Stem Cells:  Stem cells can differentiate into different types of cells.  Stem cells are undifferentiated cells. Depending on what instructions they are given, they can divide by mitosis to become new cells which then differentiate.  Embryonic stem cells are found in early human embryos and have the potential to turn into any kind of cell at all. This means that stem cells are important for the growth and development of humans.  Adults also have stem cells in bone marrow. These aren’t as adaptable as embryonic stem cells as they can’t turn into any type of cell, only certain ones from the tissue that they originally came from.  In animals, human stem cells are used to replace damaged cells e.g. to make new skin or blood cells.  Plant Stem Cells:  In plants, the only cell that can divide by mitosis are found in plant tissues called meristems which is found in the areas of a plant that are growing e.g. roots. They produce unspecialised cells that are able to divide and form any cell type in the plant, like embryonic stem cells. However, these cells can divide to generate any type of cell for as long as the plant lives.  The unspecialised cells can become specialised and form tissues like xylem and phloem. 
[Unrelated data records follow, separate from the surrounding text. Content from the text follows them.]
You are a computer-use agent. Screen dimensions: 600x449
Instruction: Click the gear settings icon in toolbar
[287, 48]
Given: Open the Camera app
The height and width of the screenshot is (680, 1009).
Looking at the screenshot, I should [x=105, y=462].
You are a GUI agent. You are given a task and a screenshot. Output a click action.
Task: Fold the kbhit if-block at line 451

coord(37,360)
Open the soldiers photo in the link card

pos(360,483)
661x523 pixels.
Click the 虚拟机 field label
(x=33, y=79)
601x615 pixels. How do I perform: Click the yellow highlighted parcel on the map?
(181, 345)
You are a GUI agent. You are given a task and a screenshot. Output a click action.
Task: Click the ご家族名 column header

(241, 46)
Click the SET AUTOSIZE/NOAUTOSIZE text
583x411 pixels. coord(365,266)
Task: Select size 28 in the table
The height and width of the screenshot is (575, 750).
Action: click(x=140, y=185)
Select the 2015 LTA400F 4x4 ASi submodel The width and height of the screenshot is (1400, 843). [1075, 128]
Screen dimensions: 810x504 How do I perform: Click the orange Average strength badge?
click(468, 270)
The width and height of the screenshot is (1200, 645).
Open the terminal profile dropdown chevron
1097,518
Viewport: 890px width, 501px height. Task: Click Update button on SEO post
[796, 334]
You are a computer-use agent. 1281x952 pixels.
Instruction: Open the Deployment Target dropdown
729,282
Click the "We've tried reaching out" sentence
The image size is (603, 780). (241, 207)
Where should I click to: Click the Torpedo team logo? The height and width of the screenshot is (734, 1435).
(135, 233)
Structure of the Heart:  The heart has valves to make sure that blood flows in the right direction. When the ventricles contract, the valves to the atria close and the valves to the blood vessels open. This prevents back flow. This is how the heart uses its four chambers (right and left atria and ventricles) to pump blood around: Blood flows into the two atria from the vena cava and the pulmonary vein.  The atria contract, pushing the blood into the ventricles.  The ventricles contract, forcing the blood into the pulmonary artery and the aorta and out of the heart.  The blood then flows to the organs through arteries and returns through veins.  The atria fill again and the whole cycle starts over.  Blood is supplied to the heart by two coronary arteries which branch from the base of the aorta.     

The Blood Vessels:  There are three main types of blood vessels:  Arteries - these carry blood away from the heart.  Capillaries - these are involved in the exchange of materials at the tissues.  Veins - these carry blood to the heart.  Arteries:  The heart pumps blood out at high pressure so the artery walls are strong and elastic. The walls are thick and contain layers of muscle to make them strong and elastic fibres to allow them to stretch and spring back.  Capillaries:  Capillaries are really small. They carry the blood very close to every cell in the body to exchange substances with them. They have permeable walls so substances can diffuse in and out. They supply food and oxygen but take away waste like carbon dioxide. Their walls are usually only one cell thick, increasing the rate of diffusion by decreasing the distance over which it occurs. Veins:  The blood is at lower pressure in the veins so the walls don’t need to be as thick as artery walls. They have a bigger lumen than arteries to help the blood flow despite the lower blood pressure. They also have valves to help keep the blood flowing in the right direction.